From the 1970s rapid population growth in developing countries and the availability of cheap staple food encouraged a reliance on imports, particularly among the least developed nations. This trend is expected to continue until 2050, while emerging economies such as Brazil, Thailand and Indonesia, as well as export-oriented economies in Asia and Eastern Europe, continue to grow their export capabilities.
Second, trade in agricultural commodities is high, but less than it would have been due to protectionist policies.
Third, there has been development of regional and preferential trade agreements, which seem to be preferred to multilateral co-operation.
The old trade order is changing. As an example, the latest figures from the US Department of Agriculture show that Brazil is poised to become the largest corn exporter in the world, knocking the United States off the top spot.
Partly, this is a consequence of the record-breaking drought the US is currently experiencing, which drove up corn prices in the country last year, but also Brazil seems set for a bumper harvest. Brazilian farmers took advantage of higher corn prices by planting more in 2012 and good growing conditions suggest there will be a healthy crop.
Lower corn demand from Brazil’s domestic poultry sector has freed up more corn for export, while the early export of soybeans last year means there is more transport available to export corn. Brazil has exported nearly 14 million tons since October 2012, more than double US shipments over the same period.

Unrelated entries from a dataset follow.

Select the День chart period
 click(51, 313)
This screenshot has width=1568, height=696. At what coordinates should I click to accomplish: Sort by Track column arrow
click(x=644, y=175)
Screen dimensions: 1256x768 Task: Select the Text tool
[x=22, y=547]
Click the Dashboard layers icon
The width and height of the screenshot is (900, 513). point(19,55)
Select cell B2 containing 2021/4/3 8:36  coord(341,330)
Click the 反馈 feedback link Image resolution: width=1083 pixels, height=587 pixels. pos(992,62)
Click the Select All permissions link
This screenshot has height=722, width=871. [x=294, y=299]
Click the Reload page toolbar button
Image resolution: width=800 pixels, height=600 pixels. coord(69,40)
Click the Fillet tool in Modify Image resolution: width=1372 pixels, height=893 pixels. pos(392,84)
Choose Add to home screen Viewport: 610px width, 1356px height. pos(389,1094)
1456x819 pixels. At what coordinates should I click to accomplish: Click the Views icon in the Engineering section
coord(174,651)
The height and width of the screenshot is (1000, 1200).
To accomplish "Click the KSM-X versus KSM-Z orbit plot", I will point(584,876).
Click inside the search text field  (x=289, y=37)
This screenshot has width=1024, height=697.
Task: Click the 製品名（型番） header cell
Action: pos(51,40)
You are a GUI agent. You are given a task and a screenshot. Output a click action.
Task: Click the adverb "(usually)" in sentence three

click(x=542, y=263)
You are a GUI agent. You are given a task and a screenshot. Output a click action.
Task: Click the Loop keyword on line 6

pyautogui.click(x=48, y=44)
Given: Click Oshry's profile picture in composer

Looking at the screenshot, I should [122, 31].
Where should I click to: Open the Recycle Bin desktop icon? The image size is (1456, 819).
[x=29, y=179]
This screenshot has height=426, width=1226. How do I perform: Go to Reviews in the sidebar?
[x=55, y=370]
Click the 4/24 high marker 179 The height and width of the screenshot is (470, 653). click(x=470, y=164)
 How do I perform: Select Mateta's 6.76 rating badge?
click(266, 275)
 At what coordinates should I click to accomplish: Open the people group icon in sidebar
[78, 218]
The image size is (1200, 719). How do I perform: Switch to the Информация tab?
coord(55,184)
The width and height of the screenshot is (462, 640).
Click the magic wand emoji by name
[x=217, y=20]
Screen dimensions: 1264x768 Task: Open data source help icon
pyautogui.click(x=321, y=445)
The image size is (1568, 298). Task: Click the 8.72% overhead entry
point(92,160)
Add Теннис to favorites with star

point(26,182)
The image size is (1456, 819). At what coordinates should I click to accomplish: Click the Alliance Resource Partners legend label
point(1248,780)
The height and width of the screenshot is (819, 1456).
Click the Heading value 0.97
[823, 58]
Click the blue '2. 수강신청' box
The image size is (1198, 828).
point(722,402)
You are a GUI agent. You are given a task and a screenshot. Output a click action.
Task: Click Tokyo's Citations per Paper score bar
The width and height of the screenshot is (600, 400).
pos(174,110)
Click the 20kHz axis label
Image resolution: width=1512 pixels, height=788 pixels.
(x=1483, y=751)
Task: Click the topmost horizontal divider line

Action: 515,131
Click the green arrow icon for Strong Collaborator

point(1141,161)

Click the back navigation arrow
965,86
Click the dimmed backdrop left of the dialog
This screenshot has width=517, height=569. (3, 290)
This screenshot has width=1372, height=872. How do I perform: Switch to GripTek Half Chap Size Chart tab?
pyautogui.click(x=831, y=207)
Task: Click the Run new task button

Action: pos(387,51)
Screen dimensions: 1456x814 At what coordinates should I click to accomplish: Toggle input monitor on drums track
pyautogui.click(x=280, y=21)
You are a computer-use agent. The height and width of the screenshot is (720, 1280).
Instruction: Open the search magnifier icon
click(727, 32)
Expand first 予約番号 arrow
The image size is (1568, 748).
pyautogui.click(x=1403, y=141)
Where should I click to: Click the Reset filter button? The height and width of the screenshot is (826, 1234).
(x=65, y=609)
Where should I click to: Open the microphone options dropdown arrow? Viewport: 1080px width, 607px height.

Similar shifts in trading patterns are happening in other commodity markets. New exporters from Eastern Europe and Central Asia have transformed the grain market. Wheat exports from the Commonwealth of Independent States (CIS), including Russia, Tajikistan, Turkmenistan, Uzbekistan and Ukraine, have gone from virtually zero in the early-1990s to about 20 per cent of world markets in 2011. This is expected to increase significantly over the next decade.
Trade in fisheries products has also increased considerably. According to the United Nations Food and Agriculture Organization, almost 40 per cent of all fish, caught or farmed, is internationally traded and fast-growing economies, such as China, Thailand and Vietnam, have become large exporters.
Shifts are taking place too in the meat sector. India’s beef exports are forecast to rise 29 per cent to a record of 2.16 million tons this year, which is nearly a quarter of world trade. Three years ago, it accounted for just 8 per cent worldwide. The sector’s rapid growth is being driven by demand for low-cost products in many smaller emerging and price-sensitive markets in the Middle East, Africa and South-East Asia, as well as India’s ability to provide halal products.
As India’s beef exports rise, the world’s largest beef producer, the US, is set to see exports drop by 4 per cent to 11.3 million tons this year, while imports are forecast to rise by 11 per cent to nearly 1.2 million tons.
In the EU production is forecast to fall 1 per cent to 7.7 million tons, despite increased efficiency, due to increasing feedstock costs and reductions in subsidies.
As emerging economies develop better technology and favourable competitive conditions they produce not only enough to satisfy domestic needs, but also to export food to the growing populations of the least developed nations that rely on imports for staples. For the established economies, which for years have maintained dominant positions in agricultural export markets, tough times lie ahead.